Die Deutsche Bahn hebt zum 14. Dezember diesen Jahres ihre Tarife um 3,9 Prozent an. Allerdings gibt es in verschiedenen Städten unterschiedliche Erhöhungen. Besonders m Ostteil Deutschlands sowie im Regionalverkehr steigen die Preise besonders stark.

Begründet wurde die Preiserhöhung durch die höheren Kosten für Energie und Personal. Es wurde dabei aber auch auf Preiserhöhungen z. B. bei Fluggesellschaften von etwa 11 Prozent hingewiesen. Auch Autofahrer müssten etwa 15 Prozent mehr Kosten aufwenden. Für Kunden, die eine Bahncard hätten, würde sich die Preiserhöhung nur mäßig auswirken.
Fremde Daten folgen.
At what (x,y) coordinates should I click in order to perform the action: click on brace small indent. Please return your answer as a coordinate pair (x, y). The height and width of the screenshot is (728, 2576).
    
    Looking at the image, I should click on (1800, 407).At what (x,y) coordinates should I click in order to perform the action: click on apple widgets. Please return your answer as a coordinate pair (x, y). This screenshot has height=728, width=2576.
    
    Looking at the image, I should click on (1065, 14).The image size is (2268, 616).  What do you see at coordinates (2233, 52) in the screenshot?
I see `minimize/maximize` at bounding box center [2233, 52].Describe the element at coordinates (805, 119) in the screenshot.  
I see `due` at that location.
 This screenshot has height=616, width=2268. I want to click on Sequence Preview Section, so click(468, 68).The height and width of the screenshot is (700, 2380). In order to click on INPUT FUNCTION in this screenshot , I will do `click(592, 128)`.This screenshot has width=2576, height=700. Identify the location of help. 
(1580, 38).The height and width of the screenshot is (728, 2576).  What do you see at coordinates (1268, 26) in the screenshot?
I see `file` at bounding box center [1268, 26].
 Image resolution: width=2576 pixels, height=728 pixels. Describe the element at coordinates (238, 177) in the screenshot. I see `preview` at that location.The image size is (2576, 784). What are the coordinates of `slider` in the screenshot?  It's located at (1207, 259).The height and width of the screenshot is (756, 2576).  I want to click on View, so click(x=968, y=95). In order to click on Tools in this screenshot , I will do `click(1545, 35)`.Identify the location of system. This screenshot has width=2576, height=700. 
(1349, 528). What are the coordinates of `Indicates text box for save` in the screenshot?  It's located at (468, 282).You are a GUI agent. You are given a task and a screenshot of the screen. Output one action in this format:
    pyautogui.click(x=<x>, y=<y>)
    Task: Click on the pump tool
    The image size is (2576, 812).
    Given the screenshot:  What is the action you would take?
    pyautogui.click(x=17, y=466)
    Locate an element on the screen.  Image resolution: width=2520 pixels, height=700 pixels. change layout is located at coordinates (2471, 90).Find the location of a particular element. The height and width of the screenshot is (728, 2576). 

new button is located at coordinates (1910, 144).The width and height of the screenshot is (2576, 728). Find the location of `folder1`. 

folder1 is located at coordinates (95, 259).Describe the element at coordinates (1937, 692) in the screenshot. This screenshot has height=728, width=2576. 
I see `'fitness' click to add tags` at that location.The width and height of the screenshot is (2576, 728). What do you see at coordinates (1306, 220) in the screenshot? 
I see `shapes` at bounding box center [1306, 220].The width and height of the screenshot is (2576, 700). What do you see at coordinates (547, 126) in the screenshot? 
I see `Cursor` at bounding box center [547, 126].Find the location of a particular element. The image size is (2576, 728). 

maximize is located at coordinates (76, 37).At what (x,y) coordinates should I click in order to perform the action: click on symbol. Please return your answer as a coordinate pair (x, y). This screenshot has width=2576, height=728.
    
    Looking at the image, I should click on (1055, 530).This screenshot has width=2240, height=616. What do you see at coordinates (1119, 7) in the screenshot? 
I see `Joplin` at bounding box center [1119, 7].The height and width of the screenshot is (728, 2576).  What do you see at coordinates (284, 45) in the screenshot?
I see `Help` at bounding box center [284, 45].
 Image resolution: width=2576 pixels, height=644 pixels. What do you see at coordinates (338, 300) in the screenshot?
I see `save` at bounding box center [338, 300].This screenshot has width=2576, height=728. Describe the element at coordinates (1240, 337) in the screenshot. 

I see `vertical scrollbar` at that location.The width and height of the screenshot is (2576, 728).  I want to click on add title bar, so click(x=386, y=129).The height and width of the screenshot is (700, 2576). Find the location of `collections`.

WELT ONLINE hat 37 Fernverkehrsbahnhöfe miteinander verglichen. Dabei wurde festgestellt, dass jede dritte Zugverbindung um bis zu vier Prozent teurer wird. Auf 34 Zugverbindungen müssen Kunden sogar über sechs Prozent mehr zahlen. Am teuersten wird eine Zugfahrt von Regensburg nach Saarbrücken. Von ursprünglich 88,- EUR klettert der Preis jetzt auf 97,- EUR (plus 9,1 Prozent). Für eine Fahrt von Kassel nach Leipzig werden 53,- EUR fällig, vorher 49,- EUR (plus 8,2 Prozent).

Es zeigte sich bei der Untersuchung auch, dass die Nahverkehrsstrecken überdurchschnittliche Preiserhöhungen erhielten. Eine Fahrt von Dresden nach Chemnitz mit dem Regionalzug kostete bislang 12,40 EUR, zukünftig 13,30 EUR (plus 7,3 Prozent). Die Verbindung Kiel/Rostock kostet 1,90 EUR mehr (plus 6,9 Prozent).

Besonders viele Erhöhungen gibt es in den neuen Bundesländern. Hier werden 12 Nahverkehrsverbindungen ab 14. Dezember teurer.

Auch weitere Preiserhöhungen müssen die Bahnkunden verkraften: So wird das Schöne-Wochenende-Ticket zwei Euro teurer, Anhebung der Ländertickets um einen Euro, Bahncard durchschnittliche Erhöhung um 3,6 Prozent. Für die Bahncard zweite Klasse werden dann 57,- EUR fällig, vorher 55,- EUR, Bahncard erste Klasse vorher 110,- EUR, ab 14. Dezember 114,- EUR. Die Bahncard 50 wird 5,- EUR (zweite Klasse) bzw. 10,- EUR (erste Klasse) teuer.